The Soviet Union’s Premier Nikita Khrushchev is not spared either, he also being of the view that a nuclear war might be winnable against the “imperialists”. It was important to state “that the views of such men as Mr Dulles and Mr Khrushchev are utterly disastrous, and would receive almost no support if the facts were widely known.” Cooling measures were preferable: disengagement in Central Europe; the use of international arbitration for disagreements between the powers; disarmament summits; the abolition of poisonous nuclear testing. But for Russell, it was the idea of world government as part of the “machinery for the permanent prevention of great powers” that held most promise, “a single federal world government, possessing a monopoly of all the serious weapons of war.”
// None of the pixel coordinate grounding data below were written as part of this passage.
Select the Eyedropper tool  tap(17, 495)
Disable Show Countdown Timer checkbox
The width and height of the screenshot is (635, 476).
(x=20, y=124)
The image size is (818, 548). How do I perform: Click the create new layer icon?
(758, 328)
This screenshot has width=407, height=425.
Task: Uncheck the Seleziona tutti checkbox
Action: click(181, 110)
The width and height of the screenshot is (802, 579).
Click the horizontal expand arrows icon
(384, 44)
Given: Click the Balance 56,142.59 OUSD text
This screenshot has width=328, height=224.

As for discussions of the weapons themselves, the assessment of hydrogen weapons and the neutrino bomb by theoretical physicist Freeman Dyson from September 1961 remains chilling. The hydrogen bomb was a symptom of a disease, part of “the continuous and apparently irresistible march of technology which makes all kinds of weapons progressively more simple, more versatile, and more lethal.” He turns to the potential use of a neutrino weapon. Were it to be deployed by infantry units as “standard ammunition,” Dyson was “convinced that the effects would be as important as the effects of the hydrogen bomb.”
In both cases, the physicist muses that such weapons would be needless, their lethal mission being easily accomplished by older weapons. But nuclear weaponry remains symbolic and political. “Politically, these [neutrino] bombs would be the symbol of military power in the eyes of the world, the latest, most modern, most refined, most chillingly murderous of mankind’s instruments.”
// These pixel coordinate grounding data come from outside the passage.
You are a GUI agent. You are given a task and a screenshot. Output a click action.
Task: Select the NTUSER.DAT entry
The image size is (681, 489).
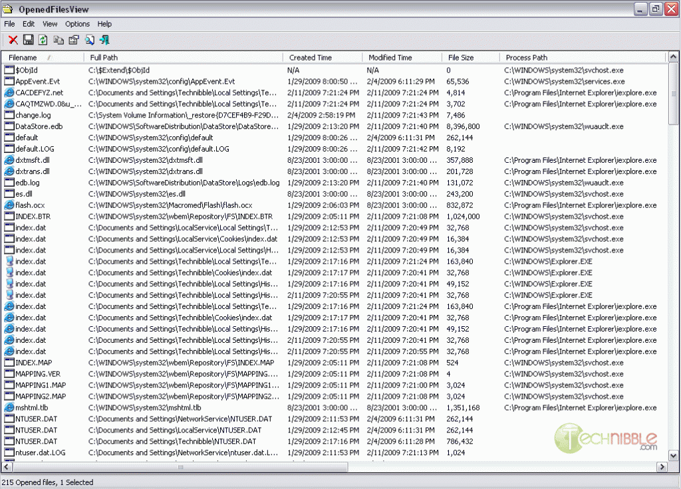(38, 419)
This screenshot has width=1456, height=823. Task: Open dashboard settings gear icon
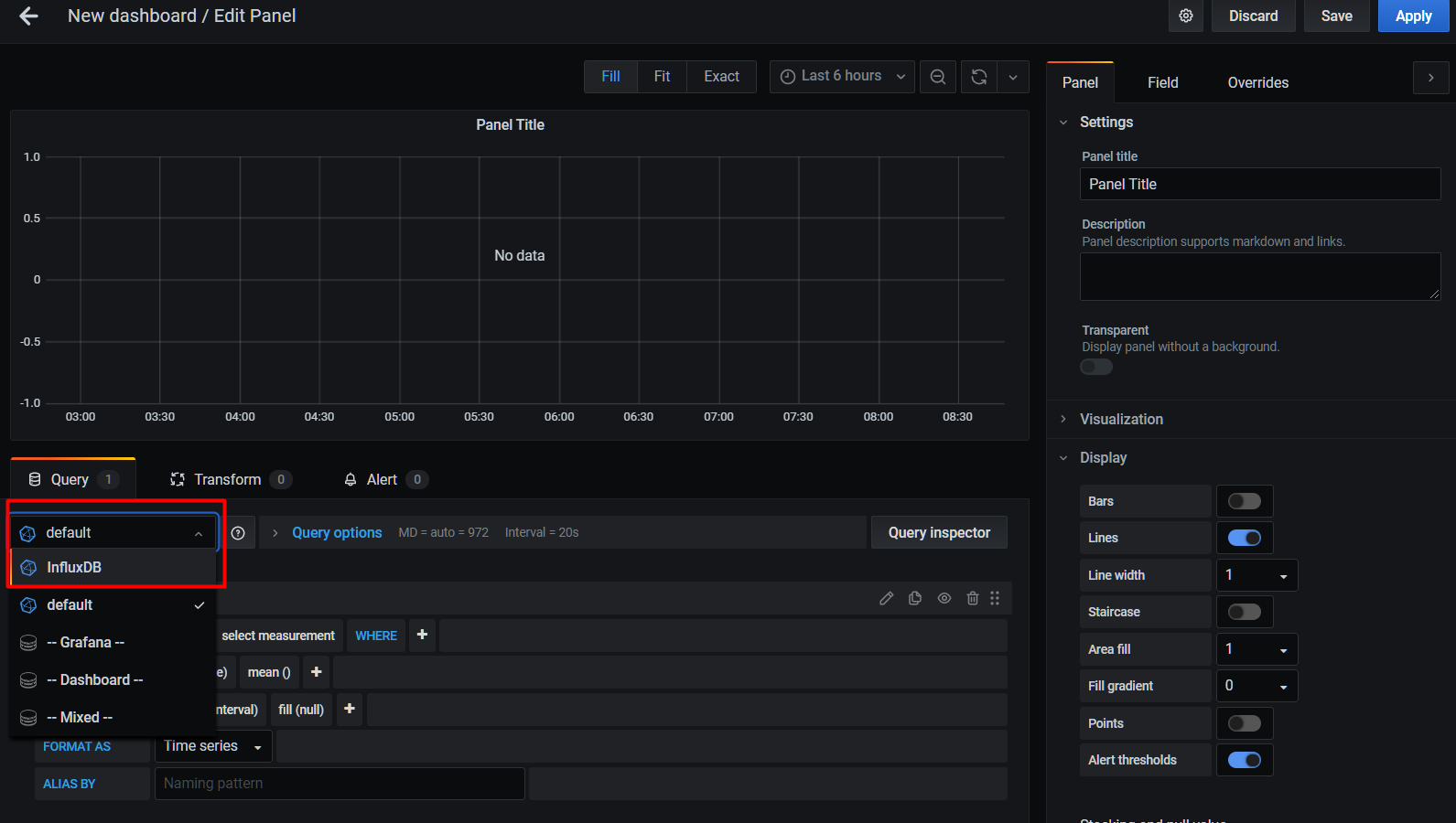pos(1185,16)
With the Soviet Union’s termination as a political entity and the conclusion of the Cold War, we have Arthur C. Clarke, science fiction scribe and futurist, likening nuclear weapons to gun lust. Few people need guns; too many want them. He reminds us of his slogan: “Guns are the crutches of the impotent.” Weapon systems of high-tech wonder were also “crutches of impotent nations; nukes are just the decorative plating.”
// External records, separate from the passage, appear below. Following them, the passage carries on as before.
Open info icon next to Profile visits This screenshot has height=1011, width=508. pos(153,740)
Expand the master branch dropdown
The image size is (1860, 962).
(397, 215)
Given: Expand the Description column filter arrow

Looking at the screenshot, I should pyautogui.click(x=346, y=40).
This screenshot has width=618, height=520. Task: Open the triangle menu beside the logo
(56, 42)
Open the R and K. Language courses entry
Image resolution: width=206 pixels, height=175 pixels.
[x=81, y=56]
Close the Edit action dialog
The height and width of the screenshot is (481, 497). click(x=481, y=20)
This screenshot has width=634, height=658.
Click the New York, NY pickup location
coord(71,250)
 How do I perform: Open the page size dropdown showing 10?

Clarke ponders a utopia without such crutches, some of them startling: devices that could kill no more than one person (“civilised weaponry”); martial-arts devices of a non-lethal nature; genetically modified aides (“canine, ursine, or simian”) taking the role of guard dogs, albeit with higher IQs; passive defence robots governed by Isaac Asimov’s three laws of robotics. “We are now one global family, and however much we may dislike our siblings, family quarrels should not be settled with hand grenades or AK-47s – much less with ICBMs.”
The author indulges his readers with a moment of reflection. It is a trip down madness lane, recalling the doctrine of Mutually Assured Destruction he first articulated in the March 1946 issue of the Royal Air Force Quarterly. (This point eludes the drier texts on the subject.) “Too much thinking about MAD is liable to induce that dislocation from reality, the Strangelove syndrome, for which there is no known cure.” By 1986, he had bidden “the whole dismal subject” farewell in his Nehru address “Star Wars and Star Peace” in Delhi. The bomb could be loved no longer.
In concluding, Clarke throws us the quotation from H.G. Wells: “You damn fools! I told you so!” (The epitaph by Wells, from his 1941 edition of The War in the Air, was actually: “I told you so. You damned fools.”) Many a “told you so moment” can be found in this Bulletin issue. But will today’s powers, aided by their modern generation of amoral Tellers and damned foolery, listen?